As an experienced senior specialist, the CSM is expected to be an expert in the weapons and equipment employed by the company, and will assist in instruction where necessary. During exercises or operations, the CSM, aided by the company quartermaster sergeant and company medic, is in charge of organizing the company's logistics, manpower, and medical treatment and evacuation. If necessary, he can be tasked to lead a detachment composed of recoilless rifles and machine guns (known in Singapore military doctrine as a "company block force"), to protect the rifle company from flanking attacks by enemy light armoured vehicles along a contested axis.

==United Kingdom==

Insignia of a British Army WO2 company sergeant major

In the United Kingdom, CSM is an appointment held by warrant officers class 2 in the British Army and Royal Marines (and previously by quartermaster sergeants in the Royal Marines). The same appointment is referred to in the Cavalry as Squadron Sergeant Major (SSM) and in the Royal Regiment of Artillery as a Battery Sergeant Major (BSM).

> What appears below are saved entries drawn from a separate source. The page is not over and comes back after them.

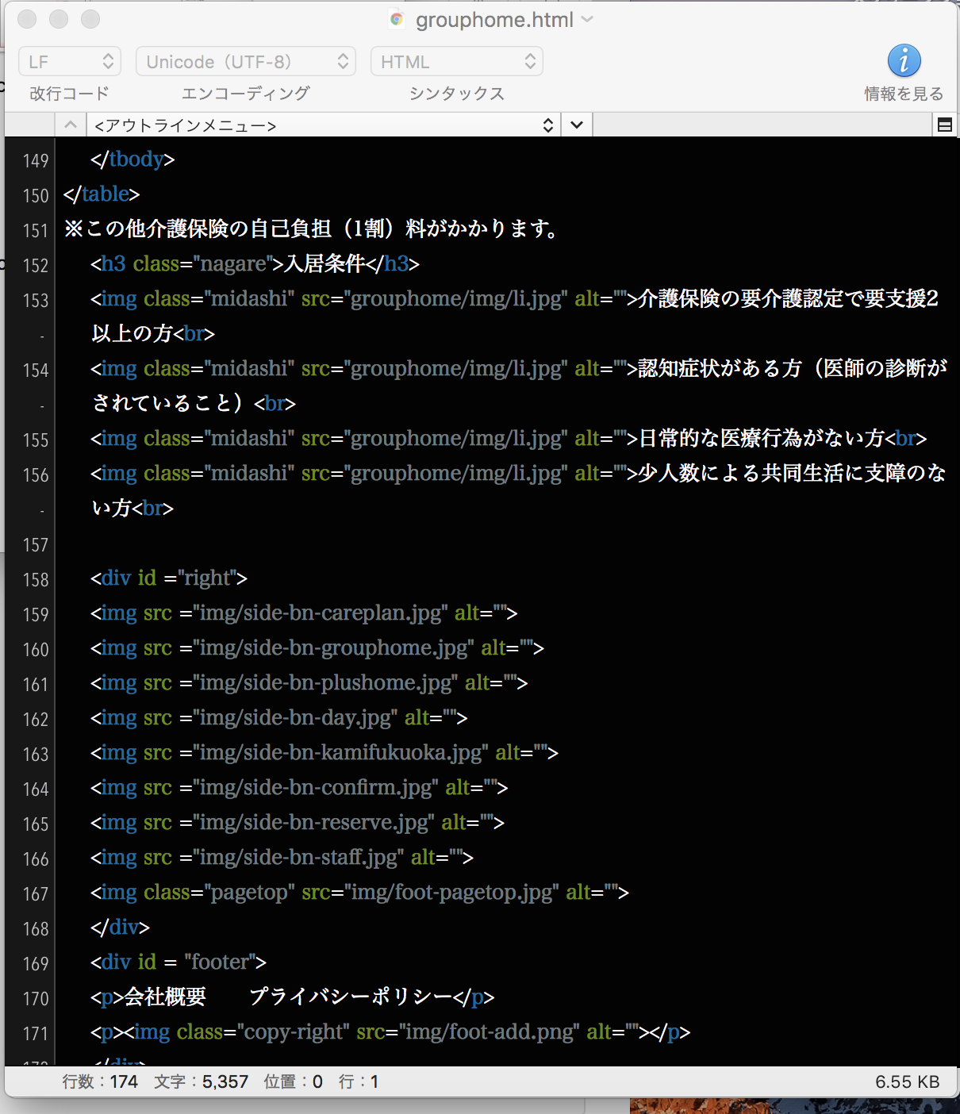The height and width of the screenshot is (1114, 960).
Task: Select line number 158 in the gutter
Action: click(x=36, y=580)
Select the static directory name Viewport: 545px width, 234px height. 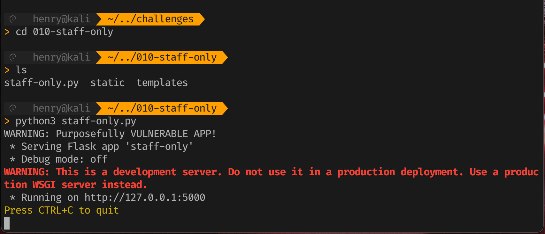pyautogui.click(x=107, y=83)
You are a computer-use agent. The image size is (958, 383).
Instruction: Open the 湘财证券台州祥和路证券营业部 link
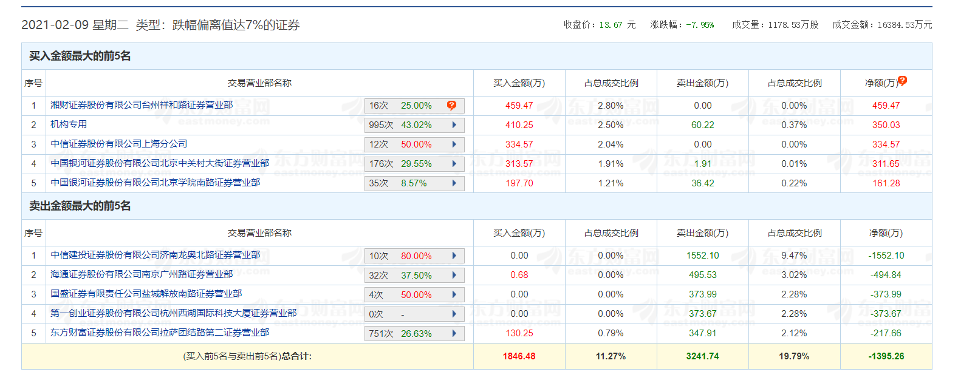coord(142,105)
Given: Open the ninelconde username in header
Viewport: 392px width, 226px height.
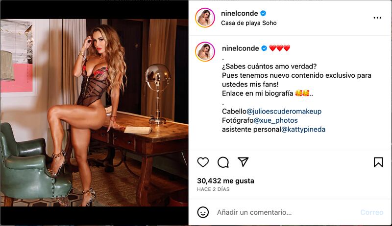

By 1913, after the reorganisation of eight companies in a battalion to four companies, there were two colour sergeants in each infantry company. On 1 October 1913, they received the two new appointments of company sergeant major and company quartermaster sergeant, with one of each in each company. The appointment of company sergeant major wore the colour sergeant's old rank badge of a crown over three chevrons until it became an appointment of the new rank of warrant officer class II in 1915 and adopted the rank badge of a large crown on the lower sleeve.

A CSM, BSM or SSM is generally addressed as "Sir" or "Ma'am" by subordinates, or "Sergeant Major". However, a cavalry SSM is often addressed as "Mr (surname)" by officers, and as "Mr (surname), Sir" by his subordinates, with the salutation "Sergeant Major" being reserved for staff sergeants. Typically for the British Army, protocol can vary widely between units, creating a minefield for outsiders, new recruits, and soldiers serving outside their parent regiments.

The most famous fictional examples are perhaps Battery Sergeant Major Tudor Bryn 'Shut Up' Williams, portrayed by Windsor Davies in the 1970s' sitcom It Ain't Half Hot Mum; and Company Sergeant Major Percival Bullimore and Company Sergeant Major Claude Snudge, played by William Hartnell and Bill Fraser, respectively, in the 1958–63 Granada television comedy series The Army Game.